Consumers spent $24.097 billion in April, with monthly retail trade figures reported by the ABS relatively unchanged, 0.0 per cent; following a 0.3 per cent rise in March 2015.
Executive director of the Australian Retailers Association (ARA), Russell Zimmerman, said although today’s monthly figures were modest, year on year growth for April was strong.
Clothing, footwear and personal accessory retailing saw the greatest gains for the month, with 1.3 per cent growth; followed by cafes, restaurants, and takeaway food services, 0.8 per cent.
Household goods retailing remained unchanged; while losses were recorded for other retailing, one per cent; department stores 0.7 per cent; and food retailing, 0.1 per cent.
“These rises are to be expected when you take into account autumn’s cold weather which had well and truly settled in during the month of April, prompting many Australians to start building their winter wardrobes and turn to their local restaurants and takeaway services for comfort food,” Zimmerman said.
“While interest rates are sitting at an all time low and the recently released Federal Budget delivered some good news for business, unfortunately there is still a lot of support needed to ensure the success of the retail industry into the future.”

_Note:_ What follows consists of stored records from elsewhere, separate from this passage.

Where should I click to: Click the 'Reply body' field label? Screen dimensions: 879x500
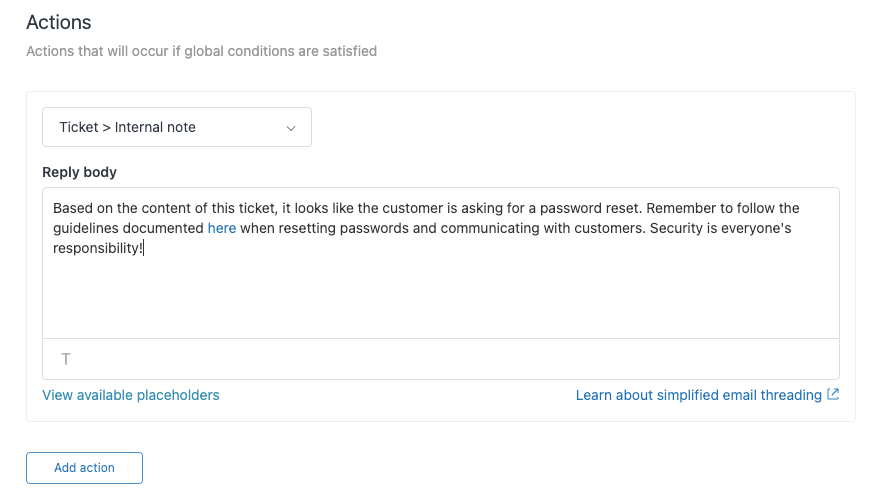tap(79, 172)
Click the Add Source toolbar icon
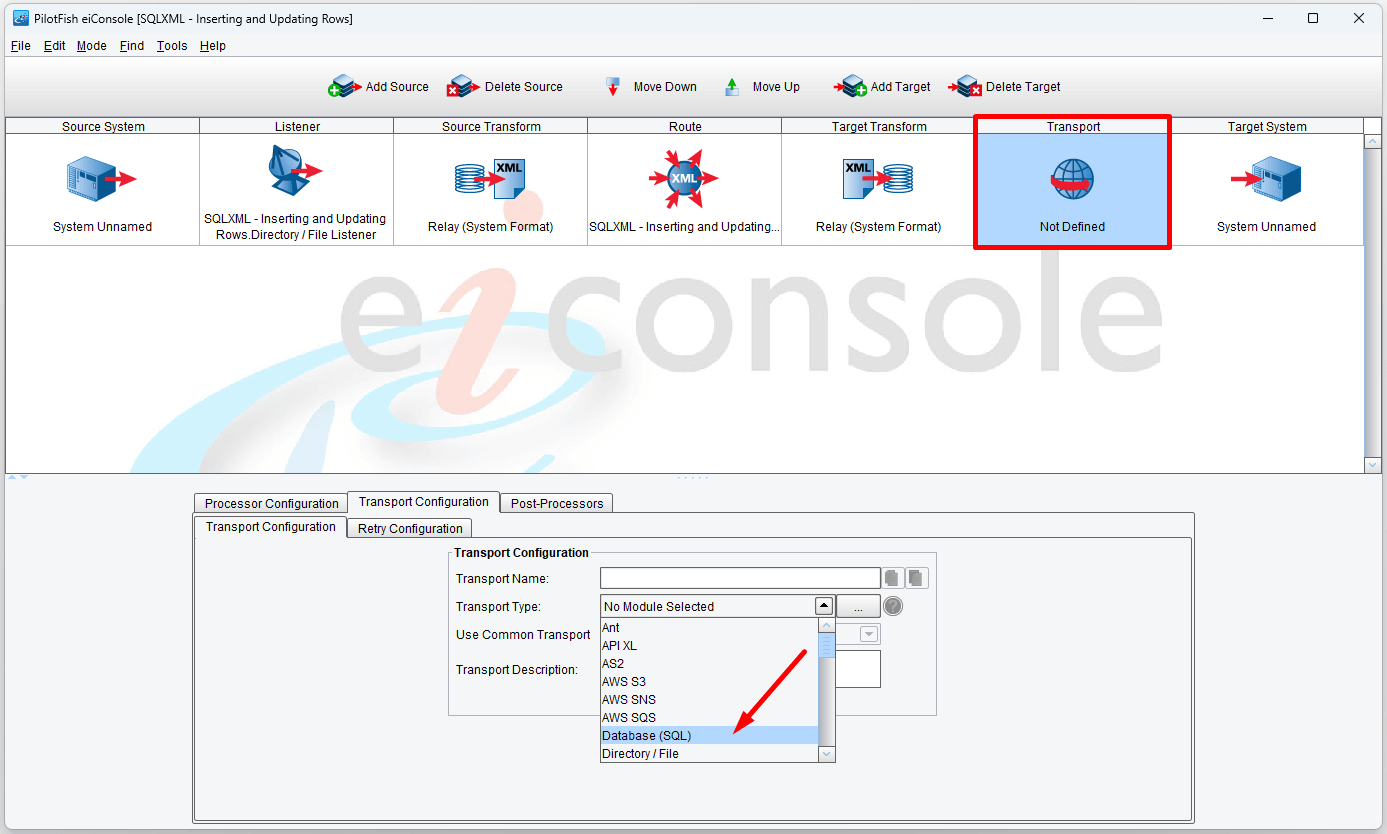 tap(345, 87)

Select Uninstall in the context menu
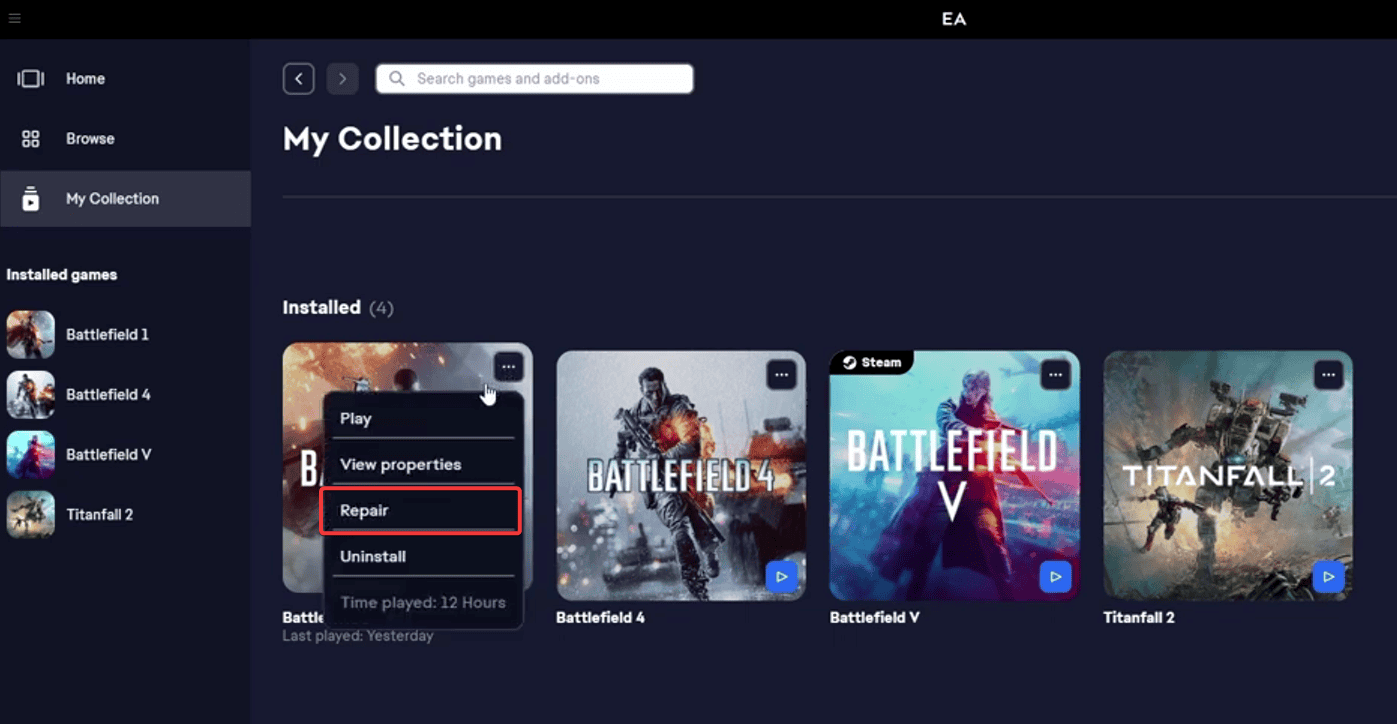[x=421, y=556]
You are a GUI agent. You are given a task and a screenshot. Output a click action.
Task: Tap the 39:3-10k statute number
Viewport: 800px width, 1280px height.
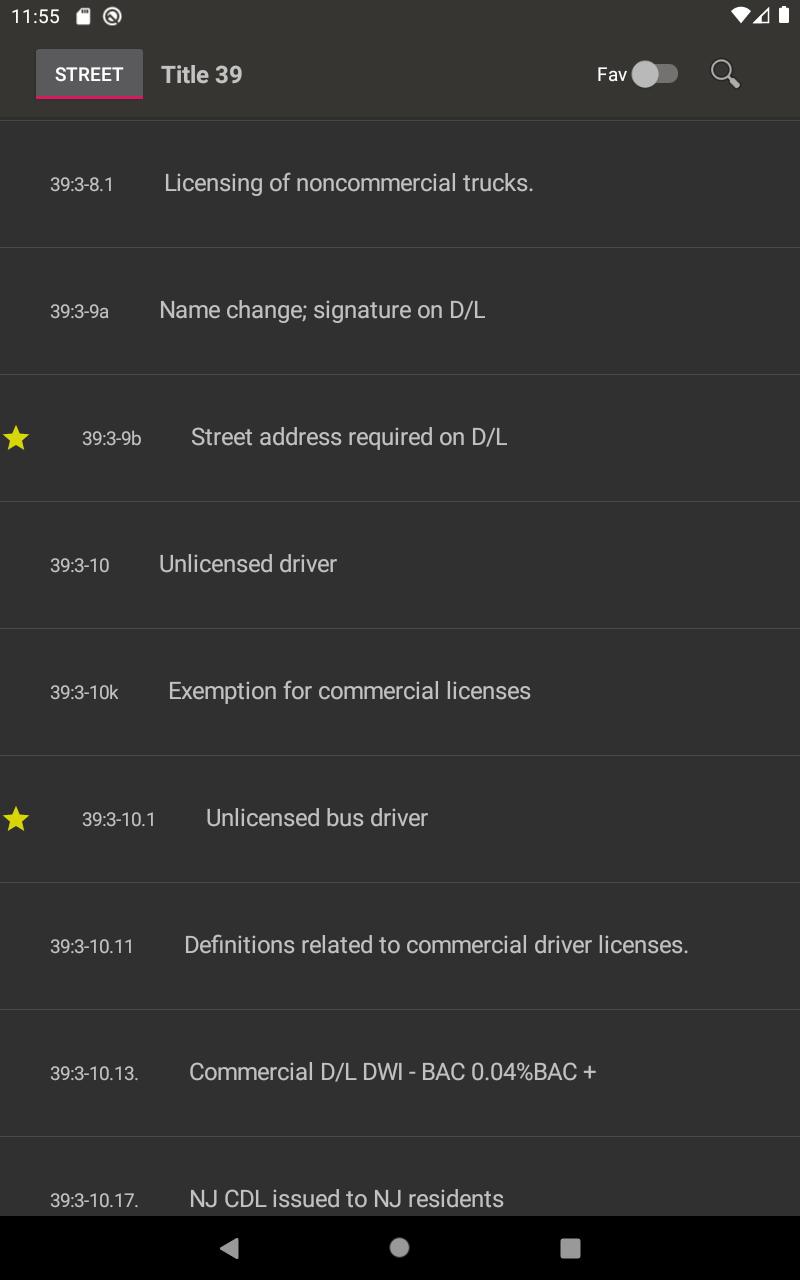84,692
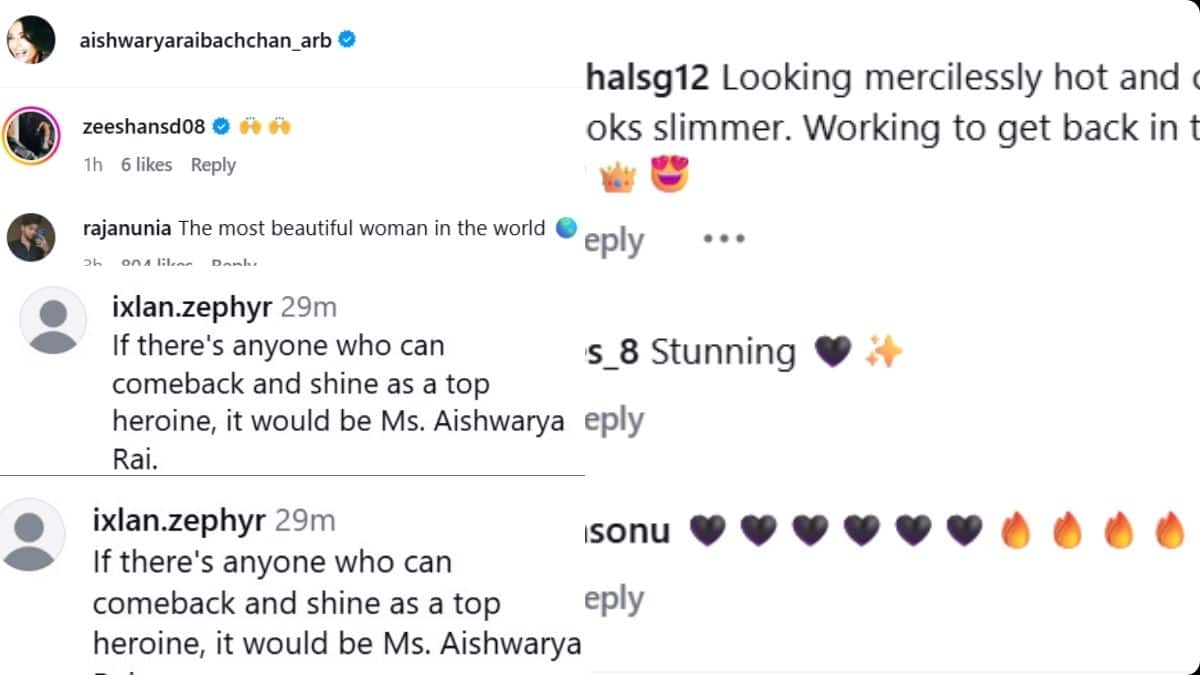Click verified badge beside aishwaryaraibachchan_arb
Screen dimensions: 1200x675
click(x=348, y=40)
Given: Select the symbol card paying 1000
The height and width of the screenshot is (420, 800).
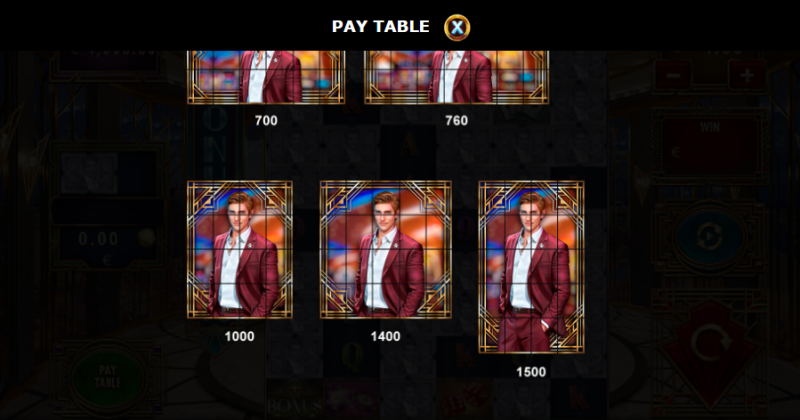Looking at the screenshot, I should [240, 250].
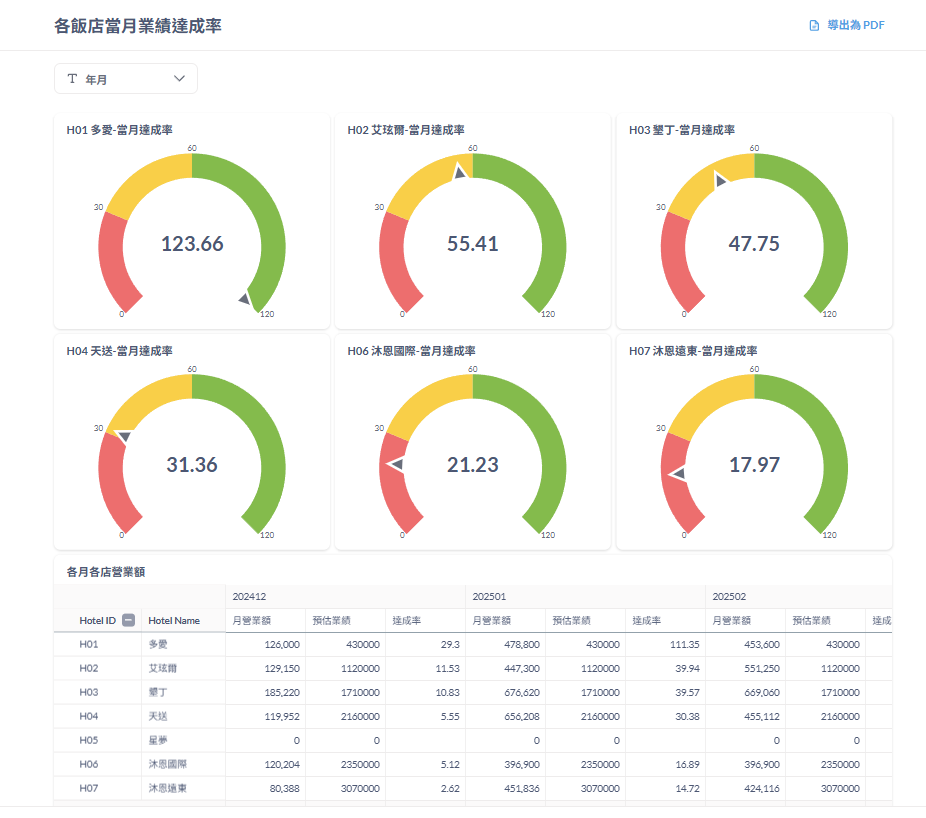This screenshot has height=818, width=926.
Task: Click the needle pointer on H07 沐恩遠東 gauge
Action: 678,474
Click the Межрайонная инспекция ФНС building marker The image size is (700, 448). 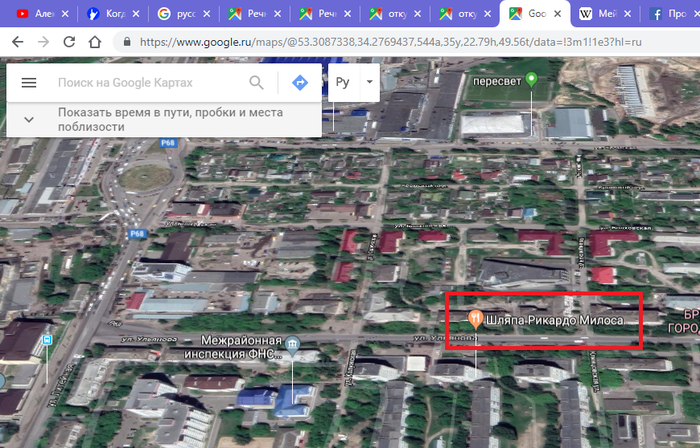[291, 344]
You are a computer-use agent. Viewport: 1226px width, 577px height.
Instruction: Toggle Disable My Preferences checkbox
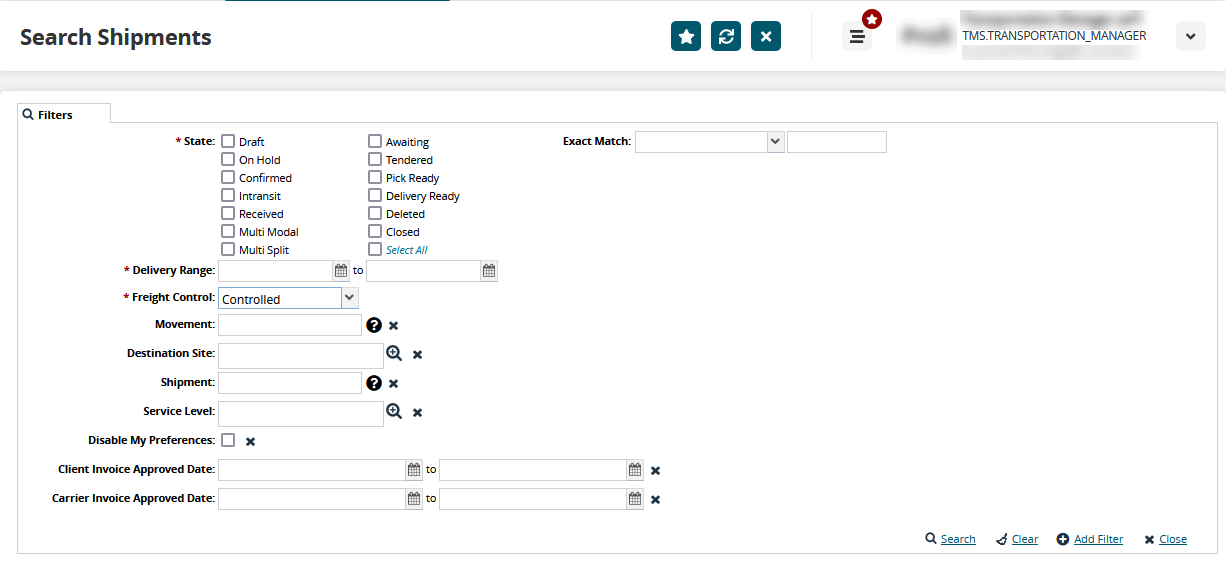[x=228, y=440]
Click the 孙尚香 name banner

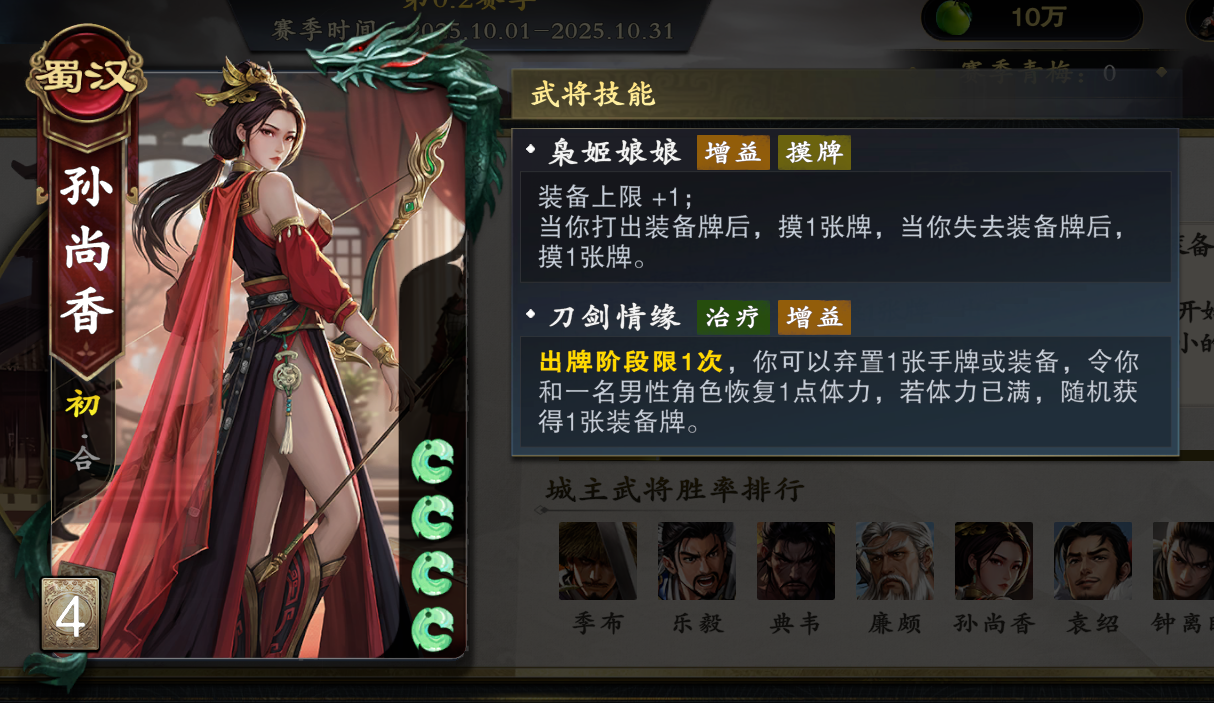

Zimmerman said the ARA still has strong concerns following the Fair Work Commission’s decision this week to increase the National Minimum Wage to $656.92 per week, or $17.29 per hour.
“The ARA advocated before the tribunal a realistic and manageable minimum wage increase of no more than $5.70 per week for the retail sector, so we are obviously concerned about the adverse effects this decision will have on retailers. The retail industry simply cannot keep up with excessive wage increases,” Zimmerman said.
National Retail Association CEO, Trevor Evans, said the monthly result was far from pleasing and indicated penalty rates and public holidays over Easter stifled growth in April.
“Despite a strong start to the year, today’s figures show there’s still a lot of work needed to foster growth in the main lanes of the economy,” Evans said.
“April should be a perfect opportunity for consumer spending given the four day Easter long weekend. Yet steep penalty rates on public holidays are shutting down our industry when it desperately needs to stay open.
“It’s time governments across the country take action on this important issue. Jobs and the economy are suffering.”
Evans also noted that the figures pertained to the month leading up to the Federal Budget.
“Today’s results suggest that households and businesses held their collective breath in the lead up to the Federal Budget, waiting to see how it compared to last year,” Evans said.
“Retailers will be hoping to see better sales figures following the Federal Budget, given its focus on households and small business. For longer term confidence, we are hoping that the Senate passes the big ticket budget items promptly.”
By state, the ACT recorded the highest sale growth at 0.6 per cent for the month of April; followed by Victoria, 0.5 per cent; and South Australia, 0.1 per cent.
NSW remained unchanged, but decreases were seen in Tasmania, 0.9 per cent; Queensland, 0.6 per cent; and Western Australia and Northern Territory, both 0.1 per cent.